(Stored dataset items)
*** Begin section ***

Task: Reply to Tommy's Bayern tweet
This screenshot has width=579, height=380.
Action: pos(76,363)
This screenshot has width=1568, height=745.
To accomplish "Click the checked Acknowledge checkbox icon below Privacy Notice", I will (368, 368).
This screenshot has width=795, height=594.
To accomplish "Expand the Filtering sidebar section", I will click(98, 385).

*** End section ***
*** Begin section ***

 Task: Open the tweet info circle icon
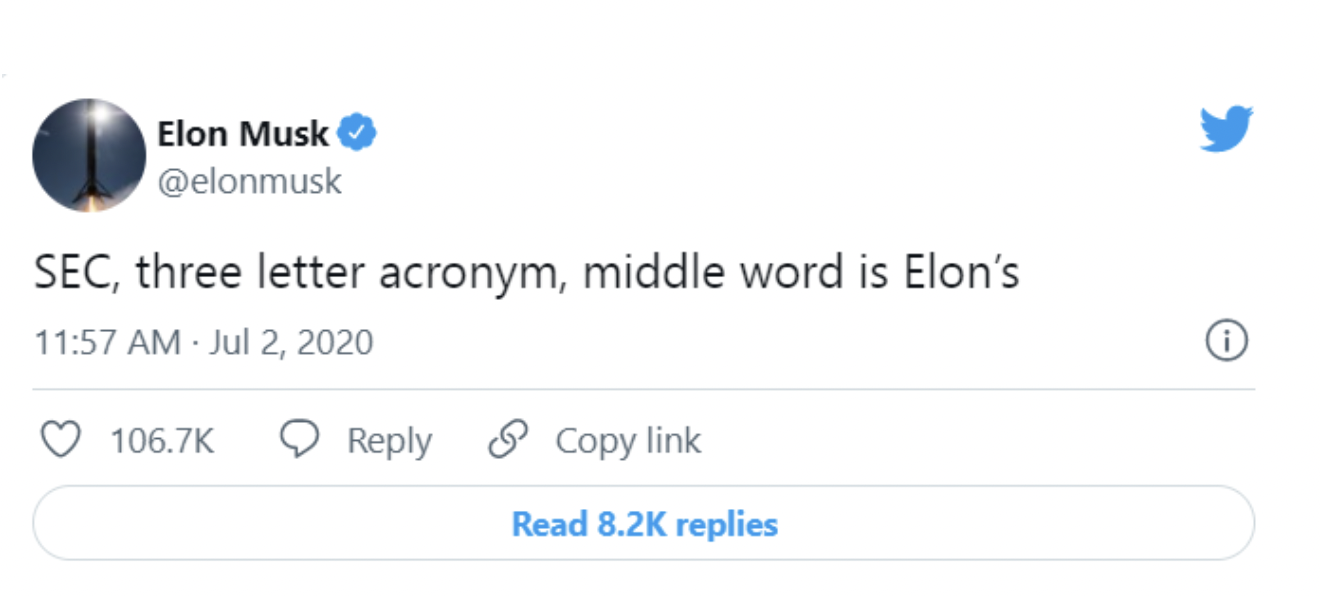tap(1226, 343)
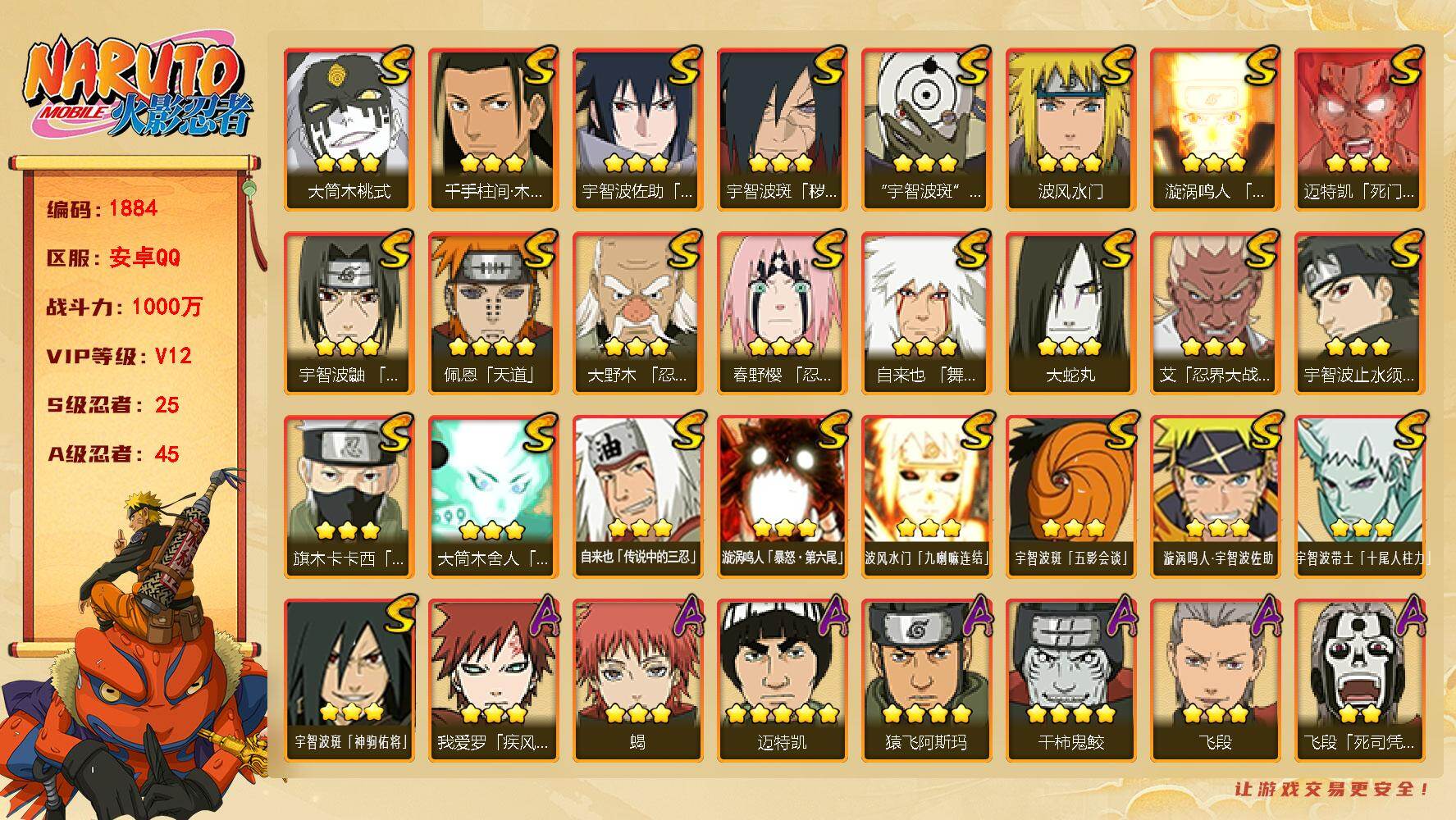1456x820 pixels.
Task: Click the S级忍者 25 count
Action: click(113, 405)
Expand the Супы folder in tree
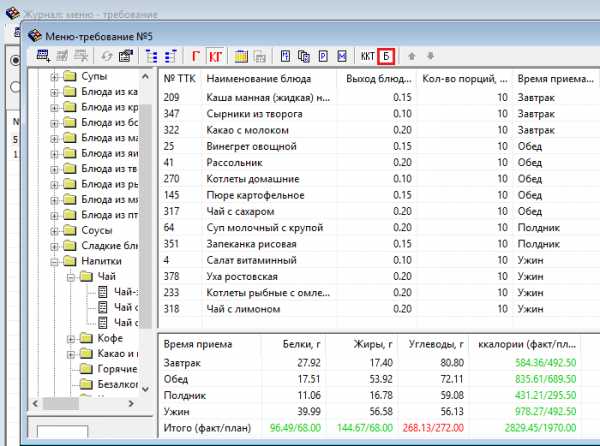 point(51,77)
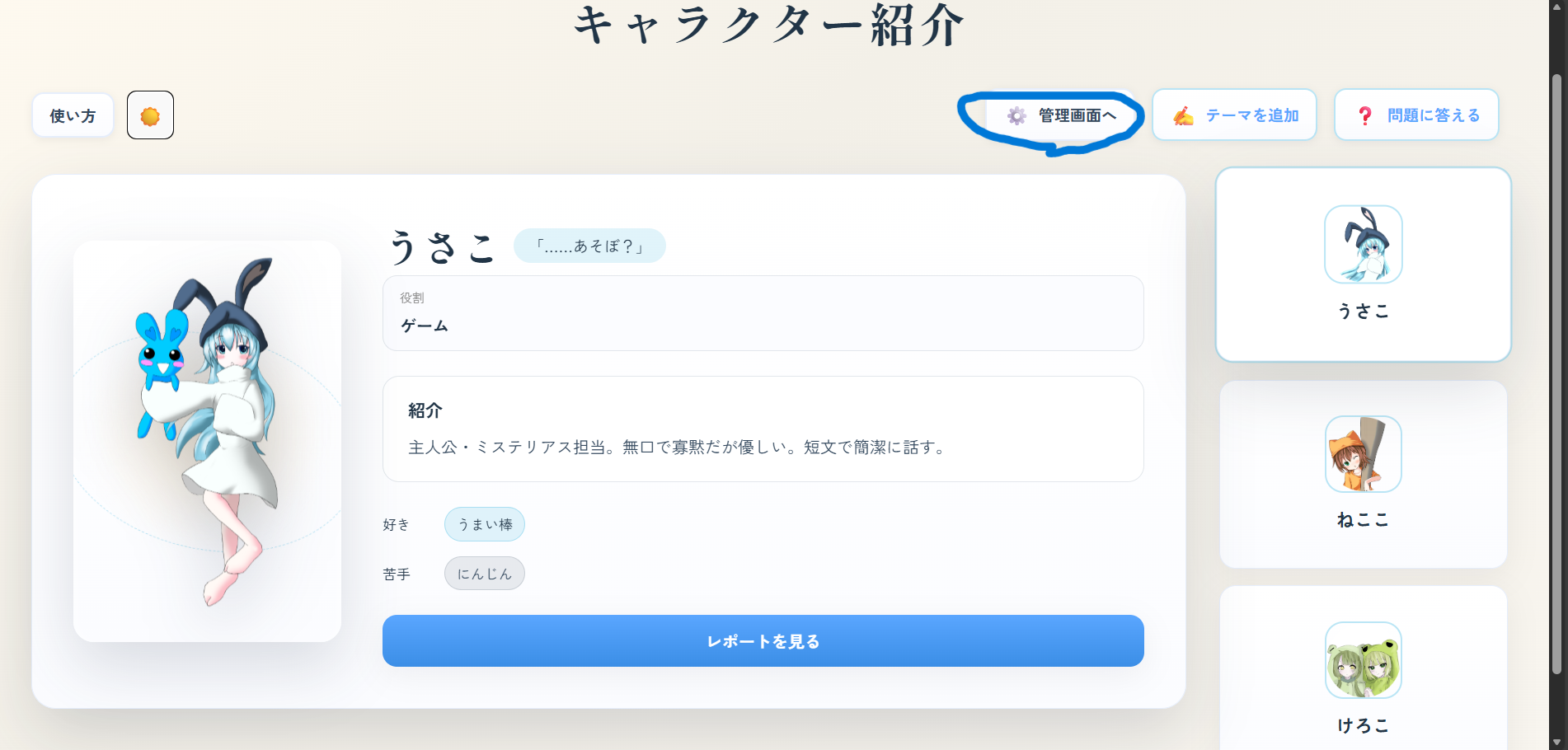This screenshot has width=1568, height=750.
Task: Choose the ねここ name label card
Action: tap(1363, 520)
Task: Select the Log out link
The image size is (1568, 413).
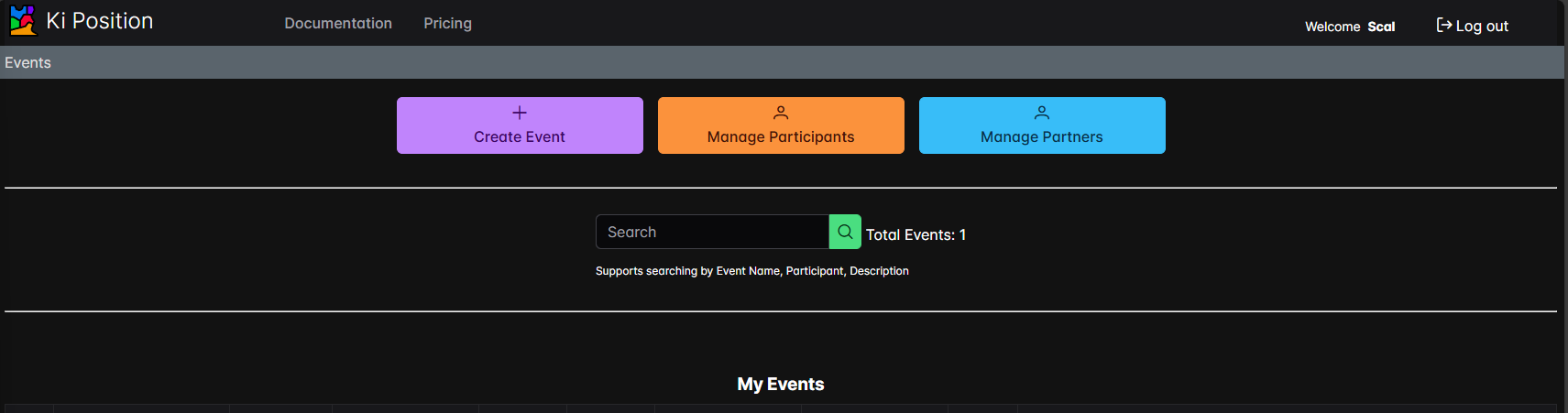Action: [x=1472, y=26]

*** End section ***

> TASK TO CARRY OUT:
The expected answer is a copy of every line in the entries that holds the word "accomplish".

> ANSWER TO THE PROBLEM:
To accomplish "Click the checked Acknowledge checkbox icon below Privacy Notice", I will (368, 368).
To accomplish "Expand the Filtering sidebar section", I will click(98, 385).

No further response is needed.